If this sounds like a significant undertaking, do not worry – it will be a community effort. This is a Webb Treasury Program, which means that the data is released as soon as it’s taken to all astronomers, allowing everyone to immediately pull the data, begin assessing what’s what in each disk, and share their findings.
“Webb’s infrared data will be intensively studied,” added co-investigator Ke Zhang of the University of Wisconsin–Madison. “We want the whole research community to be able to approach the data from different angles.”
Why the Up-Close Examination?
Let’s step back, to see the forest for the trees. Imagine you are on a research boat off the coast of a distant terrain. This is the broadest view. If you were to land and disembark, you could begin counting how many trees there are and how many of each tree species. You could start identifying specific insects and birds and match up the sounds you heard offshore to the calls you hear under the treetops. This detailed cataloging is very similar to what Webb will empower researchers to do – but swap trees and animals for chemical elements.
The protoplanetary disks in this program are very bright and relatively close to Earth, making them excellent targets to study. It’s why they were surveyed by ALMA. It’s also why researchers studied them with NASA’s Spitzer Space Telescope. These objects have only been studied in depth since 2003, making this a relatively newer field of research. There’s a lot Webb can add to what we know.
The telescope’s Mid-Infrared Instrument (MIRI) provides many advantages. Webb’s location in space means that it can capture the full range of mid-infrared light (Earth’s atmosphere filters it out). Plus, its data will have high resolution, which will reveal many more lines and wiggles in the spectra that the researchers can use to tease out specific molecules.
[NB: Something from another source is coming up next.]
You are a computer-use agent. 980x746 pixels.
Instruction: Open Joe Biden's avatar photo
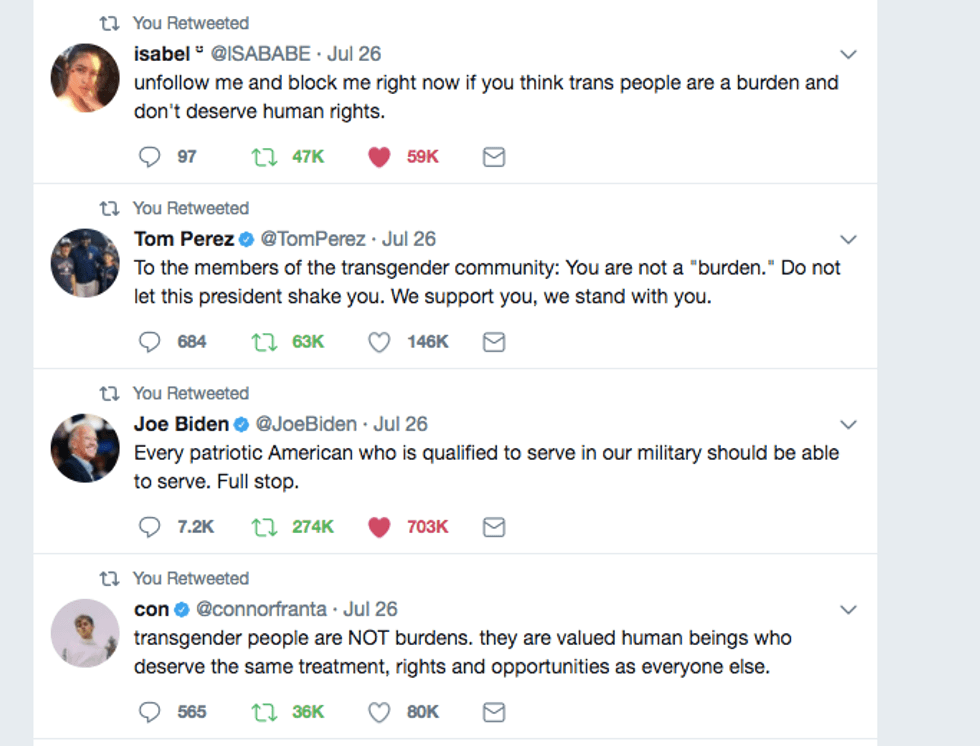coord(85,448)

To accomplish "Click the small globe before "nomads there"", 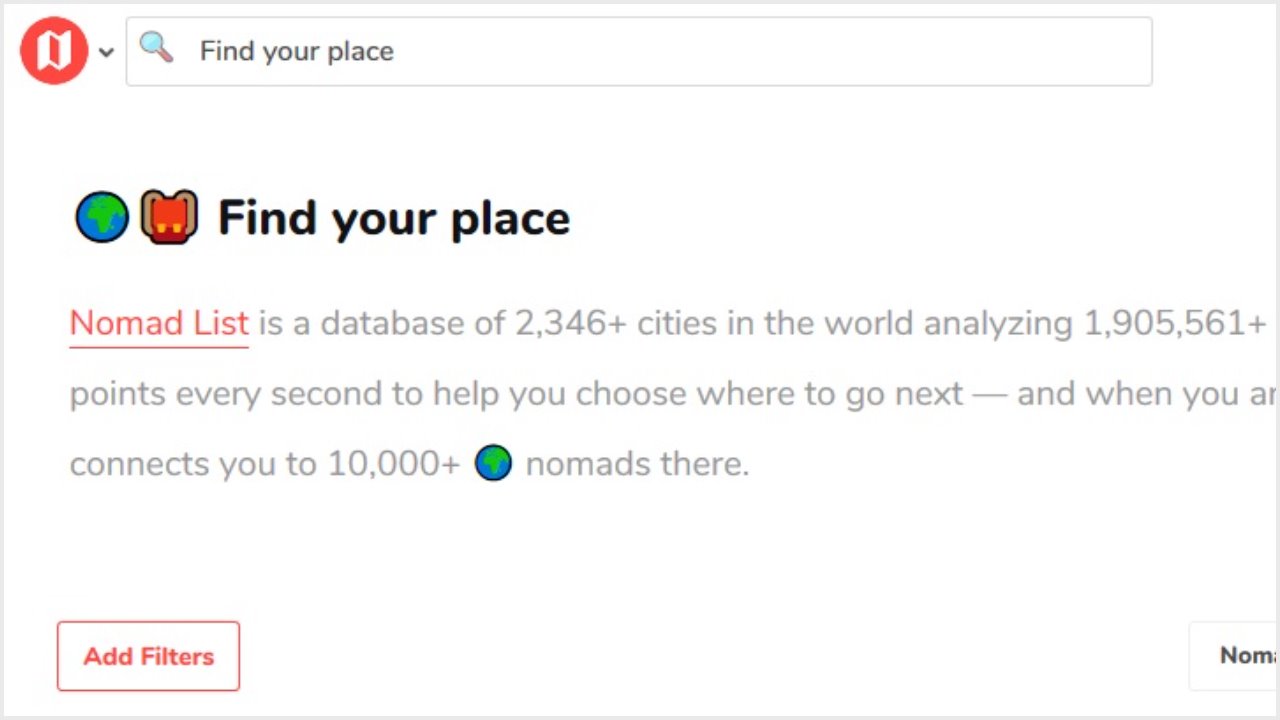I will [x=493, y=464].
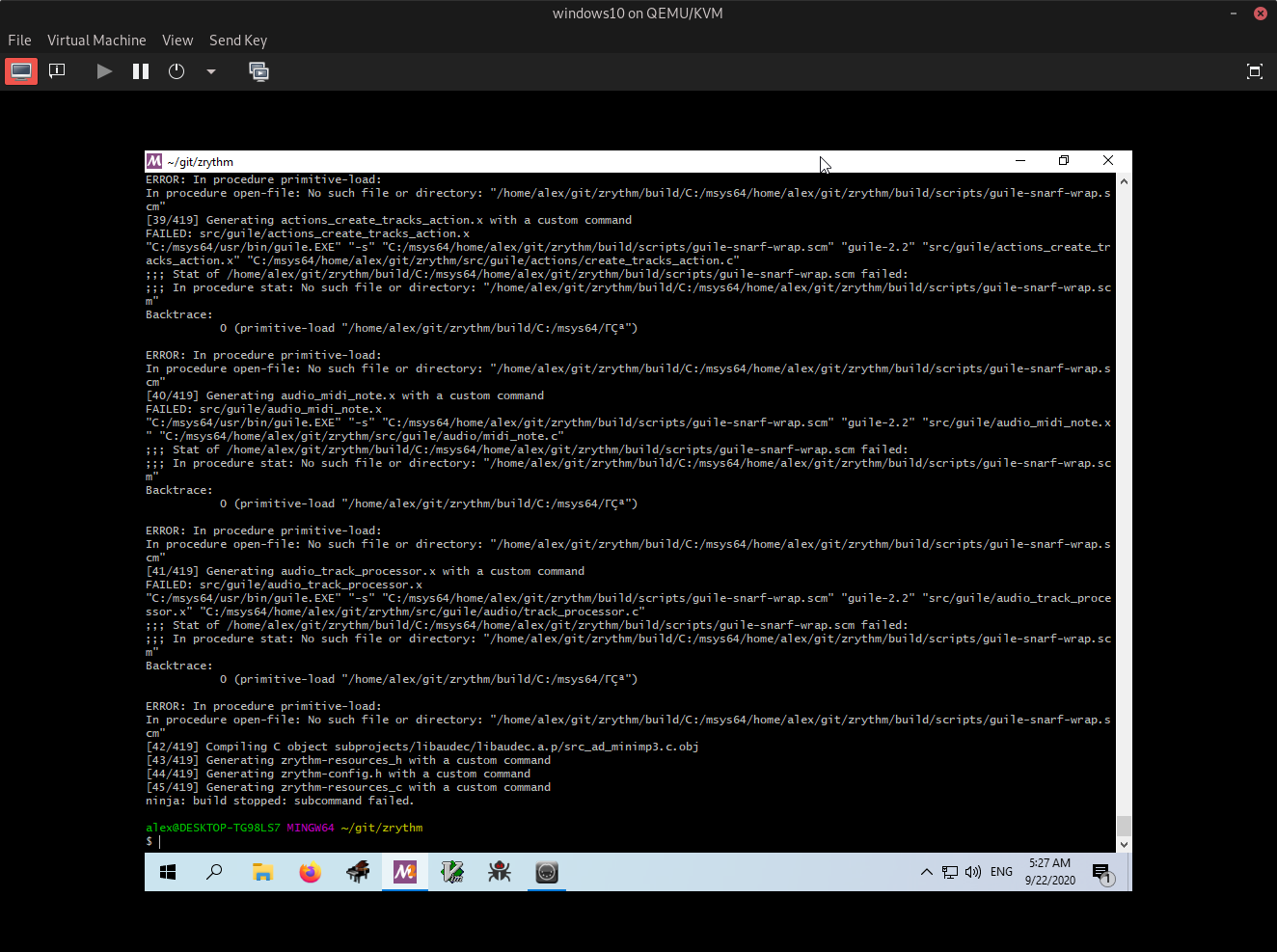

The researchers were also selective about the types of stars chosen for these observations. This sample includes stars that are about half the mass of the Sun to about twice the mass of the Sun. Why? The goal is to help researchers learn more about systems that may be like our own as it formed. “With this sample, we can start to determine if there are any common features between the disks’ properties and their inner chemistry,” Zhang continued. “Eventually, we want to be able to predict which types of systems are more likely to generate habitable planets.”
Beginning to Answer Big Questions
This program may also help researchers begin to answer some classic questions: Are the forms taken by some of the most abundant elements found in protoplanetary disks, like carbon, nitrogen, and oxygen, “inherited” from the interstellar clouds that formed them? Or does the precise mix of chemicals change over time? “We think we can get to some of those answers by making inventories with Webb,” Pontoppidan explained. “It’s obviously a tremendous amount of work to do – and cannot be done only with these data – but I think we are going to make some major progress.”
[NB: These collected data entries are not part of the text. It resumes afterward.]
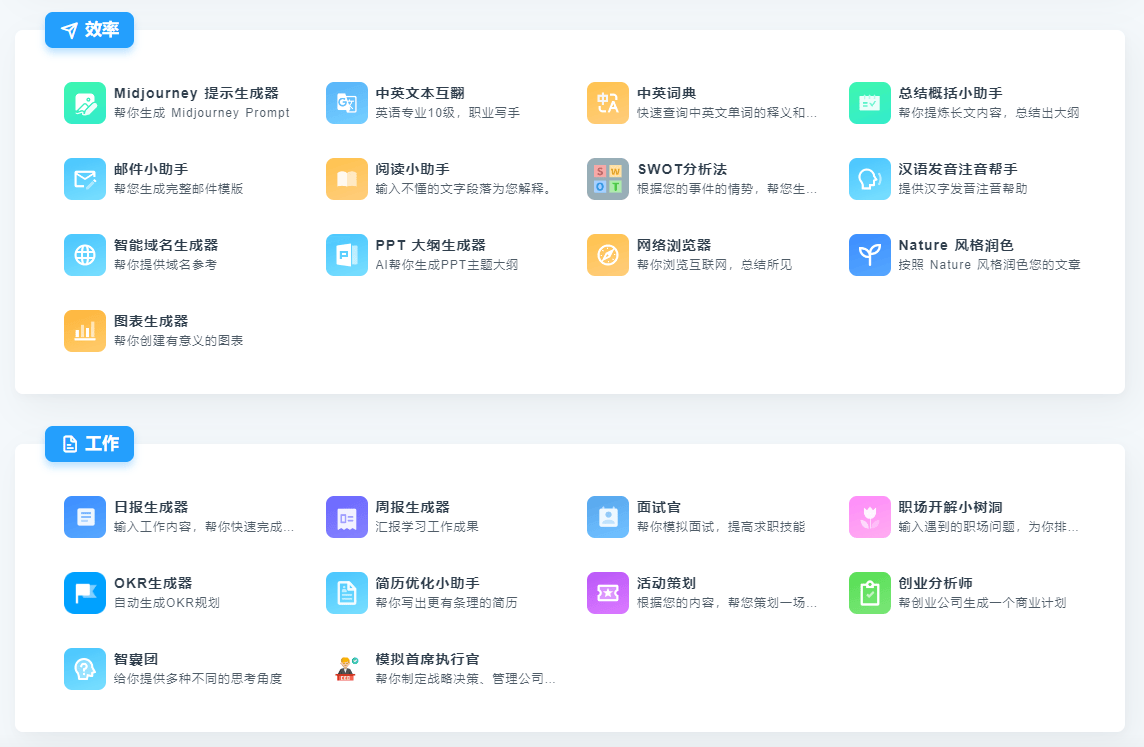Select the 图表生成器 chart icon

click(85, 331)
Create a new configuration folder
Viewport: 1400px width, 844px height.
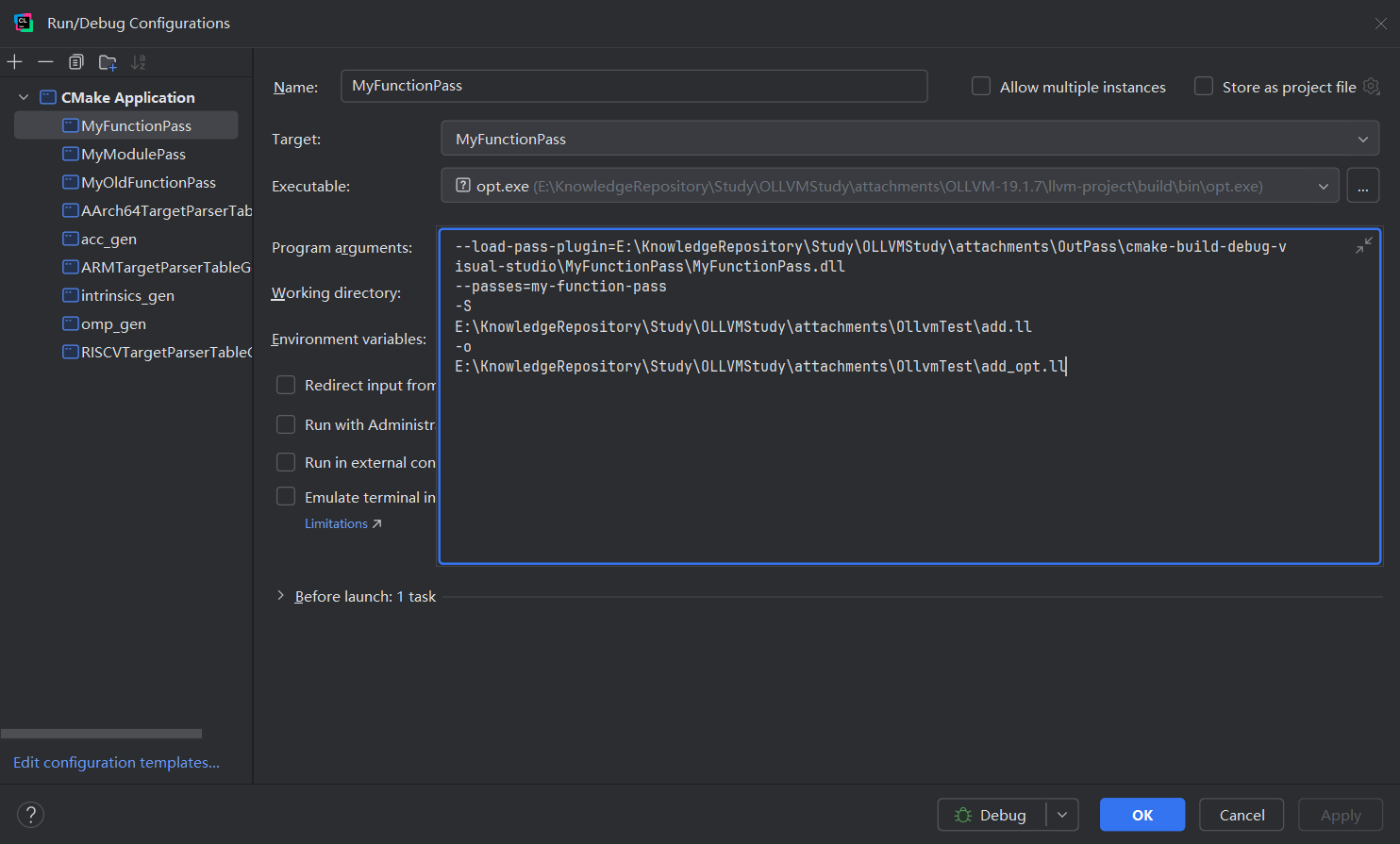[x=108, y=62]
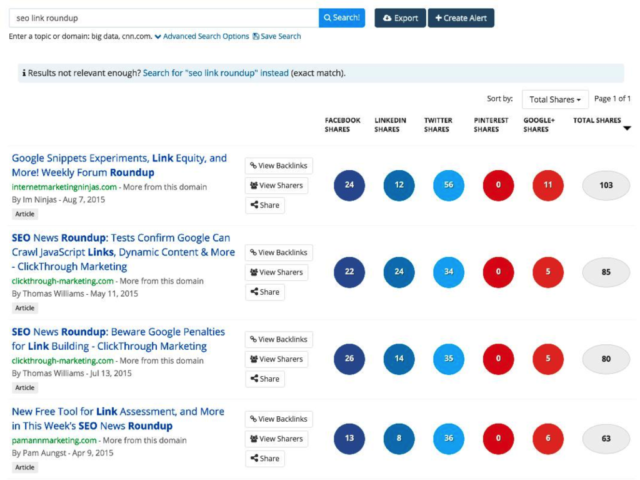View Sharers for the Pam Aungst article

pyautogui.click(x=276, y=438)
Thinking even more broadly about the incredibly rich spectra Webb will provide, Salyk added, “I’m hoping that we’ll see things that surprise us and then begin to study those serendipitous discoveries.”
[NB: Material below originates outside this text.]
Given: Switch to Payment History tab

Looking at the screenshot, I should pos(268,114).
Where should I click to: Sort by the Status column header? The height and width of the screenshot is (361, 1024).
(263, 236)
This research will be conducted as part of Webb General Observer (GO) programs, which are competitively selected using a dual-anonymous review system, the same system that is used to allocate time on the Hubble Space Telescope.
The James Webb Space Telescope will be the world’s premier space science observatory when it launches in 2021. Webb will solve mysteries in our solar system, look beyond to distant worlds around other stars, and probe the mysterious structures and origins of our universe and our place in it. Webb is an international program led by NASA with its partners, ESA (European Space Agency) and the Canadian Space Agency.